Unfortunately, natural immunity gained from a Delta infection also won’t stop us getting infected with Omicron. We learnt this with the rise of Omicron in South Africa late last year, when a population with relatively high natural immunity from previous coronavirus infections still fell victim to the merciless Omicron wave.
Reinfections have become something of a hallmark of Omicron. Since the rise of this highly transmissible strain, the number of people reinfected with coronavirus has spiked, in a pattern that is unique to the strain. Imperial College London researchers estimate a reinfection with Omicron is 5.4 times greater than with the Delta variant.
A letter published in The New England Journal of Medicine indicated that a previous COVID-19 infection was 90 per cent effective at preventing an infection with the Alpha, Beta or Delta variants, but only 56 per cent effective against Omicron.
The data shows that the number of weekly reinfections jumped from 20,000 to 50,000 in just one month, with reinfections occurring across all age groups, despite high vaccination levels. (A reinfection was counted when someone tested positive on two tests taken more than 90 days apart.)
Waning immunity is playing a part, along with the easing of restrictions. But the potent variable here is the rise of the BA.2 variant of Omicron, which is rapidly becoming the dominant strain globally.
The good news as far as reinfections go, is that catching the same variant twice is fairly unlikely. So if you got sick with Omicron BA.1, you’re probably in the clear when it comes to catching BA.2.
A more likely scenario is being reinfected after having Delta or an earlier strain. You’re more likely again to get infected if you’ve had no prior COVID infection at all, and that likelihood increases further if you’re unvaccinated.
While reinfection is no fun, the plus side is that it gives you excellent immunity when coupled with vaccination. The combination triggers a broader range of antibody and white cell responses in your system, meaning you are less likely to suffer serious illness on reinfection.
A preprint study from Qatar confirms that the best defence against Omicron BA.1 or BA.2 infections is a prior infection plus two vaccinations and a booster shot. This reduces the risk of infection by 77 per cent, compared with 52 per cent if you got three doses but had no prior infection, the study found.
Senior research fellow at the Kirby Institute’s infection analytics program Dr Deborah Cromer says COVID-19 may follow the trajectory of other respiratory viruses, such as the flu, when it comes to reinfection.
“People will get the flu once, but that doesn’t mean they won’t get the flu again,” she says. “They probably won’t get the flu twice in one season, but obviously, there are people who do. And if you’ve had the flu vaccine, it doesn’t mean you won’t get the flu, but your symptoms will probably be less severe.

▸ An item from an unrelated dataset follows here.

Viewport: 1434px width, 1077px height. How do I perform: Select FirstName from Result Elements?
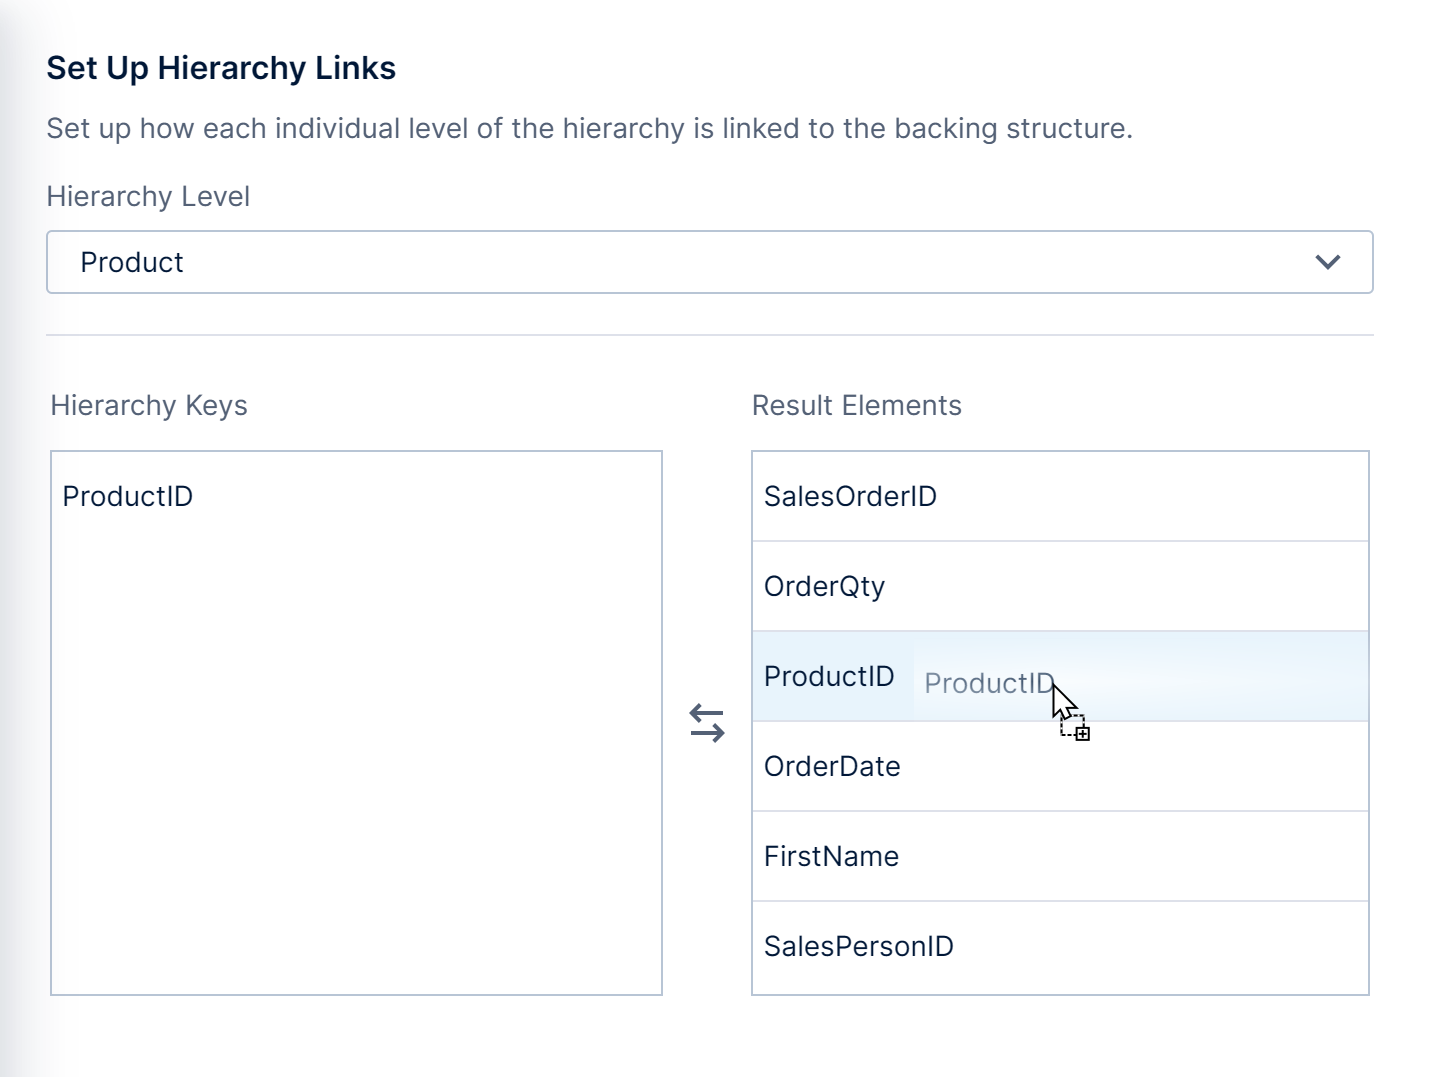[x=831, y=856]
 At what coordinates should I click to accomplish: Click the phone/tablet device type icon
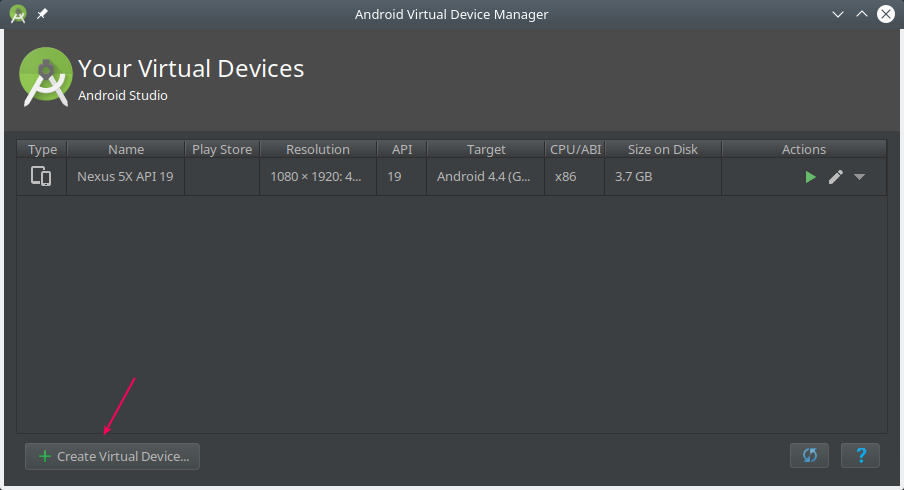point(41,176)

“I think what we’re talking about is a respiratory virus that will keep changing, but if people’s immunity levels keep being maintained at a high level, then it should hopefully not be too severe.”
That’s pretty much how the 1918 Spanish flu petered out. The first couple of years of that pandemic were the worst in terms of severe sickness and death, but as the virus changed and spread over the following decades, it continued to infect people but was far less dangerous.
The key problem in Australia, though, is a lack of good data. As more people rely on rapid-antigen tests, there are fewer samples available for sequencing. ANU infectious diseases physician Peter Collignon says we need systematic surveillance to monitor infections and genomic sequencing to better understand how reinfections will impact us.
“Instead of having a one in 1000 chance of dying, is there one in 10,000 if you’re reinfected? What’s your chance of getting into hospital? And how is it proportionate to your socio-economic condition and your age? We need that sort of data to be able to plan for the future.”